第16話
「さっき、渡し損ねたから」
カバンから出したスマホを見せた。
「わたしのせいでごめんなさい。直してある」
叶和はスマホをじっと見ているだけだった。
「ちゃんと起動するか電源を入れた時、勝手に中を見てしまって……ごめんなさい」
何か、言ってよ。
「やっぱり……」
やっぱり?
持っていた空き瓶の入ったケースをその場に置くと、叶和はわたしのところへやってきて、スマホを受け取った。

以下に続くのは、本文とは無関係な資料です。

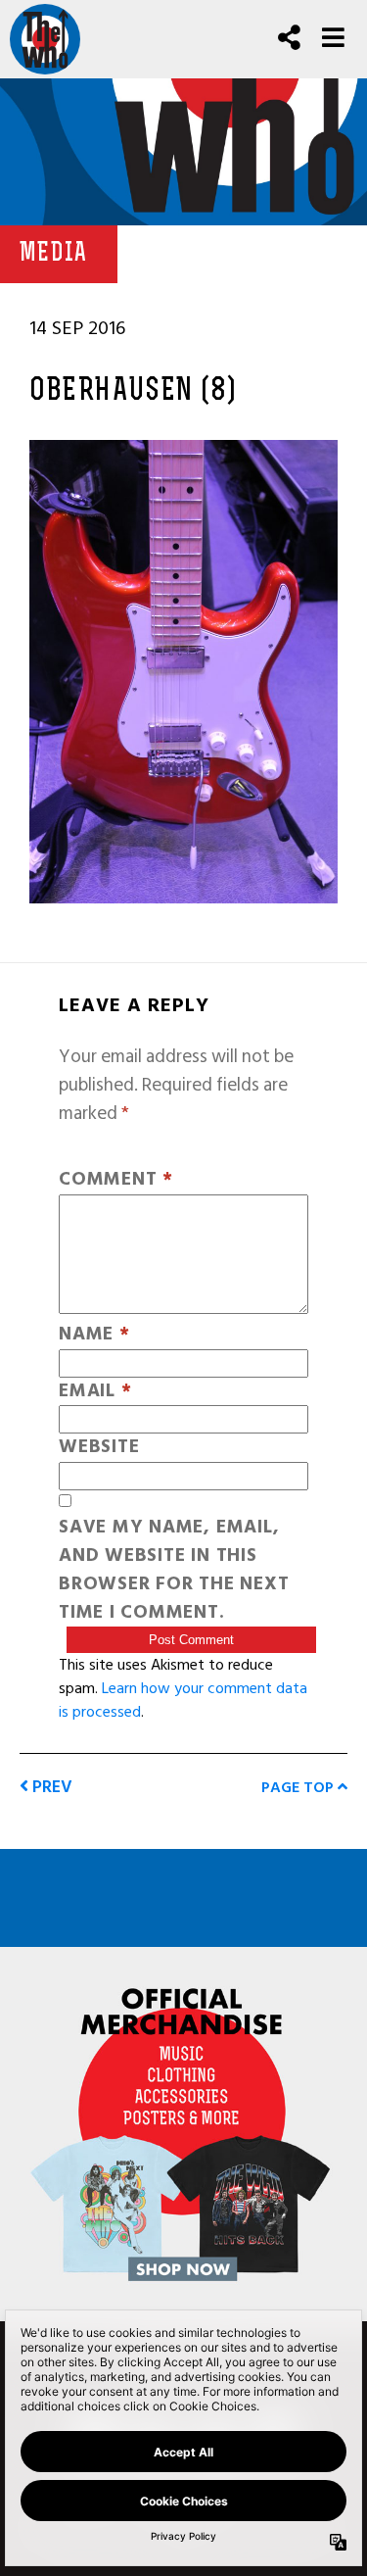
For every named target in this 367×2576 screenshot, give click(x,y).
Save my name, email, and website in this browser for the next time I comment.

そして電源ボタンを押して、スマホが起動するのを見て、泣きそうな顔をした。
スマホが戻って来たことが嬉しくないの?
「ねぇ、27って言ってたけど、わたしには24って言ったよね? どっちが本当?」
顔をあげた叶和は無表情だった。
「どっちも」
また、理解できない。
ほんの少しだけ、寂しい気がした。
何を期待していたのかな……「ありがとう」って喜んでくれる顔?
「……じゃあ、さよなら」
叶和に背を向けた瞬間、手首をひっぱられたかと思うと、引き寄せられ――
それはあまりにも一瞬のこと。
片方の手首は掴まれていたし、もう片方はカバンを持っていたから……
不可抗力。
お店の目の前で、キスをされた。
叶和の力は思った以上に強くて、逃げることもできず、押し入ってくるものを受け入れることになった。
それは長い時間だったのか、ほんの少しの間だったのか、お店のドアが開いて、中から出て来た若い女の子の声でようやく中断された。
「叶和? 何やってんの?」
冷ややかな声。
その声に、叶和がわたしの顔を自分の胸に押し付けた。
「その女、誰?」
「知らない
「ふうん。叶和は私の目の前で知らない女とそんなことするんだ……」
叶和がわたしの耳元で「逃げて」と小さく囁いた。
逃げて?
もしかしてこの状況って、修羅場ってやつ?
叶和は、わたしを自分の後ろへ押しやるようにして掴んでいた手を離した。
後ろで女の子が叶和を責めたてているのが聞こえた。
自業自得……だよね?
わたしは……関係……ない……よね?
少しして振り向いたけれど、そこに2人の姿はなかった。